Here are some ways to reap business benefits from Twitter …
The Eavesdropper: Let’s say you’re someone who isn’t enthusiastic about opening a Twitter account and regularly thinking of something to tweet so you’ve ignored Twitter altogether. Well there’s even something in for you. Searching keywords related to your town or industry gives you a live-time look at what’s being said about your community and business. It’s a great learning tool and may even change your mind about the usefulness of Twitter. Much like eavesdropping, it allows you to listen in without having to engage. Look for trends among the tweets and use anything you can. Search keywords related to your industry and get a feel for how much enthusiasm or demand there is for your particular product or services. If your leery or uncertain how things work, it’s a convenient way to get a feel for the powerful potential of Twitter. Use it to research your market and better your business without ever having to log in.

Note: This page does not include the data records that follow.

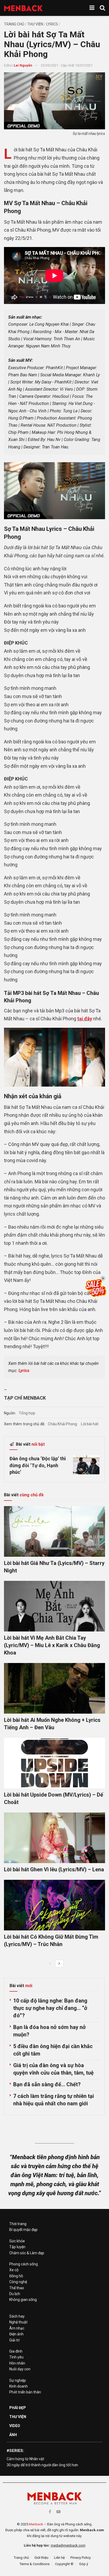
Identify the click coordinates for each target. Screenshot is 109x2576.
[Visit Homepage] (23, 8)
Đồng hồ (16, 2276)
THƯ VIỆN (17, 2417)
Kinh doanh (18, 2386)
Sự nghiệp (17, 2380)
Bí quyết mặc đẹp (23, 2229)
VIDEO (14, 2426)
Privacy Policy (80, 2558)
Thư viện (35, 24)
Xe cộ (14, 2270)
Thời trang (17, 2224)
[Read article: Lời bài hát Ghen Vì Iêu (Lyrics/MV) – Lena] (54, 1837)
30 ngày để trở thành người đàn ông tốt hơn (42, 2465)
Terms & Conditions (34, 2564)
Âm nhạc (16, 2328)
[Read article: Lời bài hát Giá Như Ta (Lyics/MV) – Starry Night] (54, 1531)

The Networker: Now that you’ve done some eavesdropping on Twitter, you may be more interested in trying it out for yourself. Start by setting up a profile using your real name and business info. Then follow a few of the Twitter users you found in your earlier search. Choose people or business that had something insightful to offer or lent a useful link or tip. It’s a great way to painlessly introduce yourself to people without them having to feel any obligation to reciprocate. They don’t even have to approve or accept you. And not only will you begin receiving their tweets in your feed, which will provide you – if you’ve done a good job – with a steady stream of interesting info every time you log in, it’ll also lead to a few people following you back and receiving your tweets. That’s when the social part of the social media kicks in.
The Conversationalist: This is the hard part. It’s not always easy to come up with something to say that’s relevant, interesting, and short enough to meet Twitter’s 140 character limit. One way to start is by sharing interesting links to news or relevant articles you’ve seen online. Another is to re-tweet something someone else posted. Another is to reply to something you’ve seen on someone’s page or to ask a question that will solicit a bit of back-and-forth. Keep it professional, consistent, and mostly non-promotional. Sure, it’s a good idea to offer a deal or discount to your followers here and there. But you shouldn’t overdo the directly promotional tweeting. For one thing, it’s not going to be too interesting to anyone stumbling on your page. It’s called social media for a reason. And much like going to a party and trying to sell everyone you meet, you aren’t likely to have much success if you approach it as an advertising opportunity.